Hi everyone, I am new to this forum so please excuse me if I have posted this in the wrong place. I have a problem that I need some advice on and any help would be appreciated.
In my NetCentric Computing course, we were asked to write a datagram socket program that allows the user to send and receive messages (in a blocked fashion that makes each user wait for a response before they can send again) that terminates both processes when either enters the keyword "bye". We were given some basic example code to work from that shows us how to either send or receive one message.

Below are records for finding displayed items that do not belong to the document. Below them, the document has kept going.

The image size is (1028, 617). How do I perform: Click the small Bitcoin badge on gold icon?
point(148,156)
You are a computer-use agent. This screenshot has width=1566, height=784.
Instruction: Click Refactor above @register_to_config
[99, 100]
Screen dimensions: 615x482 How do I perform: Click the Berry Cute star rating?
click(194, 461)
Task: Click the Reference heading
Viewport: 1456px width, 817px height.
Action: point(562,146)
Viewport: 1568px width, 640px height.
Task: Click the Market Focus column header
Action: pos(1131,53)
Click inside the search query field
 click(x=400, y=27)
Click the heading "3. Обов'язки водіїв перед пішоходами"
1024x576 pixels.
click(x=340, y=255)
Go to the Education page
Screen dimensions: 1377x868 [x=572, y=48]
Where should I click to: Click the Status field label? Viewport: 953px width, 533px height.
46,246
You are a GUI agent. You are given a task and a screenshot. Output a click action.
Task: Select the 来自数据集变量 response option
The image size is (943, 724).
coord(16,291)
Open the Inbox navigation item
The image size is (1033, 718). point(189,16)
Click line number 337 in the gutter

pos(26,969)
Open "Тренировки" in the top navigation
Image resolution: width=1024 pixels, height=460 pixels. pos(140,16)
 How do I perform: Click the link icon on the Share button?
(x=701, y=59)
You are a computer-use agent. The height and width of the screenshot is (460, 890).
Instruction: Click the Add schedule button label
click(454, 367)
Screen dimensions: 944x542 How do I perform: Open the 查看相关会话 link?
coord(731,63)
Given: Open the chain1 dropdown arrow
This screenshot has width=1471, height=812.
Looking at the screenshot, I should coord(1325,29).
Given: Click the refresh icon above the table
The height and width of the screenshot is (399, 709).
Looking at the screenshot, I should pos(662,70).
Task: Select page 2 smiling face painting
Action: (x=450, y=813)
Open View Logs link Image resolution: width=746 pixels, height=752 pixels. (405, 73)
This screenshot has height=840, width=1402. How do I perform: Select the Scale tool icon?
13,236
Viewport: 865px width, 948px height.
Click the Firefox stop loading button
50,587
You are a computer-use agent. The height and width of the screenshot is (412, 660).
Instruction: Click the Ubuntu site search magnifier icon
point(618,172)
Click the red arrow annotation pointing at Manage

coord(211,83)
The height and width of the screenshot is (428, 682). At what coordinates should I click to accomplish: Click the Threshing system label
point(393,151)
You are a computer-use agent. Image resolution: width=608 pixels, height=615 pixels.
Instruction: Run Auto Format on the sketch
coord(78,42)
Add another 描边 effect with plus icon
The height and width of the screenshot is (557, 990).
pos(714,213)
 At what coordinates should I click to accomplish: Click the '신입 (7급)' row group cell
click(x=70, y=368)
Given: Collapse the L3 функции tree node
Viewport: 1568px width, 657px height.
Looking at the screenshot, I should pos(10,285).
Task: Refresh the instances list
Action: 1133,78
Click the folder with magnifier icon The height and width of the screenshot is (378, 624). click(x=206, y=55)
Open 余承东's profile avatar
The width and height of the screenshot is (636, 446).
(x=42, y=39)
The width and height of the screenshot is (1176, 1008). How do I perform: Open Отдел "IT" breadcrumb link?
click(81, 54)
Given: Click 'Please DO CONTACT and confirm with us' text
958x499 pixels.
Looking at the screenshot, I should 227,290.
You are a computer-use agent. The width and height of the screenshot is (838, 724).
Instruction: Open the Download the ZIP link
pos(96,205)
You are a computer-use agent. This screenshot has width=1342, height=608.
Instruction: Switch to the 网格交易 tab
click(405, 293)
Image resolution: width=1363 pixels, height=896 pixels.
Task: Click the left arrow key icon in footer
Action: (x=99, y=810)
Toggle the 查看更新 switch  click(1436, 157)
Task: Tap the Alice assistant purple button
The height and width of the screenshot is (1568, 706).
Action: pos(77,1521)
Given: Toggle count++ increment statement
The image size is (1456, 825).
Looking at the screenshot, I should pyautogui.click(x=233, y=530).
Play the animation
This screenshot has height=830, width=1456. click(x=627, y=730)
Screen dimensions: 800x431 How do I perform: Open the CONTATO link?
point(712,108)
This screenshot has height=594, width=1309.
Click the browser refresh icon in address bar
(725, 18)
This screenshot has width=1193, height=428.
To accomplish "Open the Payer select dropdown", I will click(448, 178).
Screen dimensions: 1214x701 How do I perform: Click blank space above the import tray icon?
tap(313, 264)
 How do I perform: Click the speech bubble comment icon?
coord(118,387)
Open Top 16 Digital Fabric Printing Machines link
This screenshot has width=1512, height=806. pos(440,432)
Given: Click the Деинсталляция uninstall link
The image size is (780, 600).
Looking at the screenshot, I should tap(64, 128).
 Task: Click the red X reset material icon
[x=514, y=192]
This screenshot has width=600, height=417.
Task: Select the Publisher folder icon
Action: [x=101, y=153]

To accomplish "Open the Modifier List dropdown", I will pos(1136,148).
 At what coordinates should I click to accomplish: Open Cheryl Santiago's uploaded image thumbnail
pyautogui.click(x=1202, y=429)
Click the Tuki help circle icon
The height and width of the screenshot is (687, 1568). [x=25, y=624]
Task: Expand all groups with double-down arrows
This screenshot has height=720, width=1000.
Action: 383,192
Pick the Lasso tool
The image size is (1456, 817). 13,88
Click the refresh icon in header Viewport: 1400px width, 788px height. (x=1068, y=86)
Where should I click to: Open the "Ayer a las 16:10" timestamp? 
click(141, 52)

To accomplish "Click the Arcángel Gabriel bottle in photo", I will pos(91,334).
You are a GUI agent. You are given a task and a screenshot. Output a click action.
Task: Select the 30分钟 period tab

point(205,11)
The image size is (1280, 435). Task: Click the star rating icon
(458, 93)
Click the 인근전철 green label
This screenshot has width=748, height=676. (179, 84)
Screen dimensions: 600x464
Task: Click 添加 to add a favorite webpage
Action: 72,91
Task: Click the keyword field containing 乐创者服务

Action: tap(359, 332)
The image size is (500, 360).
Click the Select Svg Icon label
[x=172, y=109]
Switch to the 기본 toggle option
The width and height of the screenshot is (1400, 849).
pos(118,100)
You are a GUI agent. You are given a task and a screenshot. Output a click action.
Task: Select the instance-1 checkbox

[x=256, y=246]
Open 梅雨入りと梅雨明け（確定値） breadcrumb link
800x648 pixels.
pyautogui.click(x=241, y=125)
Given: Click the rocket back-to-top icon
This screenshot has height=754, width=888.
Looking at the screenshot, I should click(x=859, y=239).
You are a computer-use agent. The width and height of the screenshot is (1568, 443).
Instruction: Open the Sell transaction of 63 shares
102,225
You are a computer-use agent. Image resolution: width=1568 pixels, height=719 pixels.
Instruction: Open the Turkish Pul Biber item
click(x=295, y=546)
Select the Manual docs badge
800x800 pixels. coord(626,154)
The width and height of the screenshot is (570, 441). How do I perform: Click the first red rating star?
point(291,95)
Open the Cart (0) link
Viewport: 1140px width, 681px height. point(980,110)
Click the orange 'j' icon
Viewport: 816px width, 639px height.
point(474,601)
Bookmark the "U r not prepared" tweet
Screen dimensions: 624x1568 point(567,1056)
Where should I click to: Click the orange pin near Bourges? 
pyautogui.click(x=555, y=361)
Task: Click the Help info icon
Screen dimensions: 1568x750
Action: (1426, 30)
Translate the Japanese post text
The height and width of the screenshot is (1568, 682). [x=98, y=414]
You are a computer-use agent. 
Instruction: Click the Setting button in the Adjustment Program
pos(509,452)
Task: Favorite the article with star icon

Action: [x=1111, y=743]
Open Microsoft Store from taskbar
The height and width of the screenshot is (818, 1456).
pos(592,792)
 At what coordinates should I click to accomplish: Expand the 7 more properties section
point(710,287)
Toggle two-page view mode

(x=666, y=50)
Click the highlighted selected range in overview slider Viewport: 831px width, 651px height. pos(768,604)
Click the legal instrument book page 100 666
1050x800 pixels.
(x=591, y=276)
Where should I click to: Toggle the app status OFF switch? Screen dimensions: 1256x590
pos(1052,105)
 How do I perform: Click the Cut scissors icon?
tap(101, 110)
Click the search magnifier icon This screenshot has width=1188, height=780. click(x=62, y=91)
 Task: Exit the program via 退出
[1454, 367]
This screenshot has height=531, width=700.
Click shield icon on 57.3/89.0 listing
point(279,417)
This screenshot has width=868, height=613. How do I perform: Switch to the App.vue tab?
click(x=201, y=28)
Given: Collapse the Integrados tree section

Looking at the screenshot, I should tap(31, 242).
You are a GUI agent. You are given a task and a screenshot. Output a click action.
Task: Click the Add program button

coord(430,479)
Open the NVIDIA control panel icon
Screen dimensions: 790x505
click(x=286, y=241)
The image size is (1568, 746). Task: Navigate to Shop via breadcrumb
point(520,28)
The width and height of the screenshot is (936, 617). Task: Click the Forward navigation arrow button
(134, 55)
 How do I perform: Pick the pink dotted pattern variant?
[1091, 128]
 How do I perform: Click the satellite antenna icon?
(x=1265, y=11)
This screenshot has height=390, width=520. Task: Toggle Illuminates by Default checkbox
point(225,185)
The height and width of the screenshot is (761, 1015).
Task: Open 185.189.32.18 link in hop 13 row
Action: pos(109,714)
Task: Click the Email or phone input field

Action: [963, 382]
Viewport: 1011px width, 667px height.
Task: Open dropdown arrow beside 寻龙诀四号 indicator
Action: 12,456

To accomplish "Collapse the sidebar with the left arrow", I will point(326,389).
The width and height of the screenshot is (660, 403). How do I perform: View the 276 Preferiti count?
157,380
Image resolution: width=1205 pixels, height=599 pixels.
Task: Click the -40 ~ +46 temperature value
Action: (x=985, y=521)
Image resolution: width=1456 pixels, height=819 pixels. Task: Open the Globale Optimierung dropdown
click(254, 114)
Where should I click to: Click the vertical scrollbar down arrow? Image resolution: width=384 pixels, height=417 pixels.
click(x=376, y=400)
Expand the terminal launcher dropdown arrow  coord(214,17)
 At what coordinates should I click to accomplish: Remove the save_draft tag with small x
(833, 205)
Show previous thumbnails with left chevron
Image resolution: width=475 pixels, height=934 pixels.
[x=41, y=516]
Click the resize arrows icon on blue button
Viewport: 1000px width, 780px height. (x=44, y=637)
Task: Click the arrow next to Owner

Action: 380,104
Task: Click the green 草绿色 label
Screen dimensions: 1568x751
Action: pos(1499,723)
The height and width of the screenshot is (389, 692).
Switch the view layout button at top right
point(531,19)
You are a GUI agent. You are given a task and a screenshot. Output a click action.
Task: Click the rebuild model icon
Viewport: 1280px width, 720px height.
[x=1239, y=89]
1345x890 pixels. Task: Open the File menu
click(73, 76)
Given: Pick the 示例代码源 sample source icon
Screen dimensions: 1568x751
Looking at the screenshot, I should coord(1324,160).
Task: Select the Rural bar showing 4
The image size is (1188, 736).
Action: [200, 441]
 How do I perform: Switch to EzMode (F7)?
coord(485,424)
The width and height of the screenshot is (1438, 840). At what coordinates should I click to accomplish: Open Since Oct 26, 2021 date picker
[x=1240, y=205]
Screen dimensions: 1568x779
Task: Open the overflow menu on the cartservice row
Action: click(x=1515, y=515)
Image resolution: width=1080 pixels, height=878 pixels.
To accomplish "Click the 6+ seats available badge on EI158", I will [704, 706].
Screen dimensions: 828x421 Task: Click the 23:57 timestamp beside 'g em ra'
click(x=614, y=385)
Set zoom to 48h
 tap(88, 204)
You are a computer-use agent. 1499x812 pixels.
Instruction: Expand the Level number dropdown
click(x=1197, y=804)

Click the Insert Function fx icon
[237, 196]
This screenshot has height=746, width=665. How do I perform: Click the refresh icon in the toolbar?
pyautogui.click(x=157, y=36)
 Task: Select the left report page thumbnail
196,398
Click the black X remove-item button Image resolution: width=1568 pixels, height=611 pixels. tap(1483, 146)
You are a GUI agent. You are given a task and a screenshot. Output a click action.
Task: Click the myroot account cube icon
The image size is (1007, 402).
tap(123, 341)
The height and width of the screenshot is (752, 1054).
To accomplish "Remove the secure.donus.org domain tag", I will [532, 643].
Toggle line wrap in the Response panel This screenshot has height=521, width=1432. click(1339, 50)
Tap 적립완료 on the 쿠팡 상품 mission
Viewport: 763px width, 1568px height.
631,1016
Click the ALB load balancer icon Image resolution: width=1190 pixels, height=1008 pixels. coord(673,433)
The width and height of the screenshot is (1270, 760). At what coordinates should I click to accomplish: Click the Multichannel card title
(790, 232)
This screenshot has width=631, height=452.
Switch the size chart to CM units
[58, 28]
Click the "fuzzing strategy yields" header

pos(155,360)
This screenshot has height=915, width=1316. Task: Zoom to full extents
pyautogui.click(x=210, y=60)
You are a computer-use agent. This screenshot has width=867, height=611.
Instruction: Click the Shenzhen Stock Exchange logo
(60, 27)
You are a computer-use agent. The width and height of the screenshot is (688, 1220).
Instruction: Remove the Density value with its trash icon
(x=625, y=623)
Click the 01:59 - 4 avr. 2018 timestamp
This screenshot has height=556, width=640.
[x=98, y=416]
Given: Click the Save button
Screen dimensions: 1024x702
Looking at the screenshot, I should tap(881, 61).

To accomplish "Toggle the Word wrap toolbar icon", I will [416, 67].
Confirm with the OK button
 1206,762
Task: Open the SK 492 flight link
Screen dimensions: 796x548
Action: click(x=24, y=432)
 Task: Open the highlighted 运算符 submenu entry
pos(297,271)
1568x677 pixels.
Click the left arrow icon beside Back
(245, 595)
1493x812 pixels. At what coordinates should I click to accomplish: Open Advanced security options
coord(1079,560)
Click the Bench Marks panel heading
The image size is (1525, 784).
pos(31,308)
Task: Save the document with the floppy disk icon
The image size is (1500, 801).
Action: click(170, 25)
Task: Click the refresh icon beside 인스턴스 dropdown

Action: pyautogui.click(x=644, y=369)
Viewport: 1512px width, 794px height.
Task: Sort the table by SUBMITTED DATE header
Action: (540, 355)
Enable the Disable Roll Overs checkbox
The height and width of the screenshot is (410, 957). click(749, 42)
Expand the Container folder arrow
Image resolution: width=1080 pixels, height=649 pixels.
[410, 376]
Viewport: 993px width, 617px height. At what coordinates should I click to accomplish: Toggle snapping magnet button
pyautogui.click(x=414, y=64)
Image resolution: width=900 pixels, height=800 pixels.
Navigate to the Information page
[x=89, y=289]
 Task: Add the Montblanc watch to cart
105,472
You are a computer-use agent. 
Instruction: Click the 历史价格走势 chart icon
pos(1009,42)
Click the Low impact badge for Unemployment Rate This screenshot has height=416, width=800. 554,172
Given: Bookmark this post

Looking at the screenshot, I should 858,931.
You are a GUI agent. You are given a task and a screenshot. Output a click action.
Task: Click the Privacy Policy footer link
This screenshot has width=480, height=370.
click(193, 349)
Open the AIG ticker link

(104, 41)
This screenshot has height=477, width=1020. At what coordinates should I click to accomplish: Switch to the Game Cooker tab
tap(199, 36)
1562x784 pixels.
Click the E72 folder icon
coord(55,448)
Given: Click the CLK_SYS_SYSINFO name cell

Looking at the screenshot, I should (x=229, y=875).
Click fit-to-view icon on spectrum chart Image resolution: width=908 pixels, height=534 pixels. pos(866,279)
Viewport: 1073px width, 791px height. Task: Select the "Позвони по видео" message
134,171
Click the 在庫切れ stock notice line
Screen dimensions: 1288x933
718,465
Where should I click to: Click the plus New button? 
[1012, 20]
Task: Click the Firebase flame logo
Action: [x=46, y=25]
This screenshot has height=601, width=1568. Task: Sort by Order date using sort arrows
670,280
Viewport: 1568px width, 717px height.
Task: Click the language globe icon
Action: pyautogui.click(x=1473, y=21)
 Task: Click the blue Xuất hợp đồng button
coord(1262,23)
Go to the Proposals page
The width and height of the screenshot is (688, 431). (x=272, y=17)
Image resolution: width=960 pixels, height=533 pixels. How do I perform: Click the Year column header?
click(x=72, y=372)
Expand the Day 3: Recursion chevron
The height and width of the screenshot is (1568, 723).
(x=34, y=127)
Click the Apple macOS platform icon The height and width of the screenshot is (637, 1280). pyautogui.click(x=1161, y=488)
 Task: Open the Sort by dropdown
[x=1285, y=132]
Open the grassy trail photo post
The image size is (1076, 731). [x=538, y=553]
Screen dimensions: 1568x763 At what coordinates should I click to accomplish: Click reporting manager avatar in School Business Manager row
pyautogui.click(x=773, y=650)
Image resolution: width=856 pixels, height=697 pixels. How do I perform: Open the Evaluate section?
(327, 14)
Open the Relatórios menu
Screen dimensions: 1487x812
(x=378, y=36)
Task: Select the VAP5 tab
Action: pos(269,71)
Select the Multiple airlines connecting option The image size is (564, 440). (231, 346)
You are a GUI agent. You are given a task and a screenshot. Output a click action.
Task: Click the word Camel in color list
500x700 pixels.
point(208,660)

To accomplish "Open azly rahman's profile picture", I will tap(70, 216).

The problem I am having is with the Receive mode. I am using a do while loop to
test for "bye" like the instructor suggested. The method outlined by the teacher is to create a byte array called buffer to hold the datagram data, then pass that data into a
string using buffer as its argument. The problem is that the byte array, which is of fixed length MAX_LEN = 10, passes its entire contents into the string "message". If the previous transmission was "hello", and the current one is "bye", the array still holds the remainder of the previous message so the string "message" will get "byelo" passed into it.
So, I tried to clear the buffer using a for loop after it has passed its data into "message" and before printing "message" to screen and indeed that does correct the problem. I find it strange that doing so after I assigned "message" it as an argument would affect "message" in any way. But, when testing "message" the loop does not end even though message says "bye" (testing with do{....}while(!message.equals("bye"));). So I added a character counter loop to test the message and indeed, its length is 10, the same length of the byte array that I used as the argument for "message". My do while loop cannot work since the string has more characters than just "bye" even though message is not displaying them on the screen. So, logically, I tried using message.trim() to remove any white spaces before testing it and that had no effect on the situation (this was the teacher's recommendation).
This class is our first exposure to
Java programming in my major, so I am inexperienced with the syntax. It took me a lot of research to figure out a fix but according to my instructor, I shouldn't have needed it. What I did was to take the string "message" and passed its data into a stringBuffer object. Next I used datagram.getLength() to get the actual length of the most recent datagram received and used it as an argument in my stringBuffer which I called "bufferFix". Finally, I passed that into a new string called "testMessage". "testMessage" then could be effectively tested, and I could now terminate using the data received. Quite a process to get the job done but was the only way I could get it to work. After four days with little sleep trying to get done before the deadline, I was quite frustrated that I had to go through this just to get the example code to work correctly. And the teacher said I should not have needed it.
Here is the method I used for receiving in the datagramSocket class we were given to work with, including my corrections. If anyone can see where I went wrong and why the byte array was screwing up the message, I would appreciate it. My understanding of arrays which comes from C++ is that the array should still contain whatever was left over from the last entry that the current one did not overwrite.
Note: My code does work correctly I am just confused about why I had to make these modifications. The text and the Java docs both use the byte array for "message" so why can't I get it to work that way? Our next lab requires us to write a send/receive program using a client/server model and threading so that communication takes place concurrently. I'd like to know what the problem is with this one before tackling that project.
Thanks for any opinions, I just want to understand what I did wrong.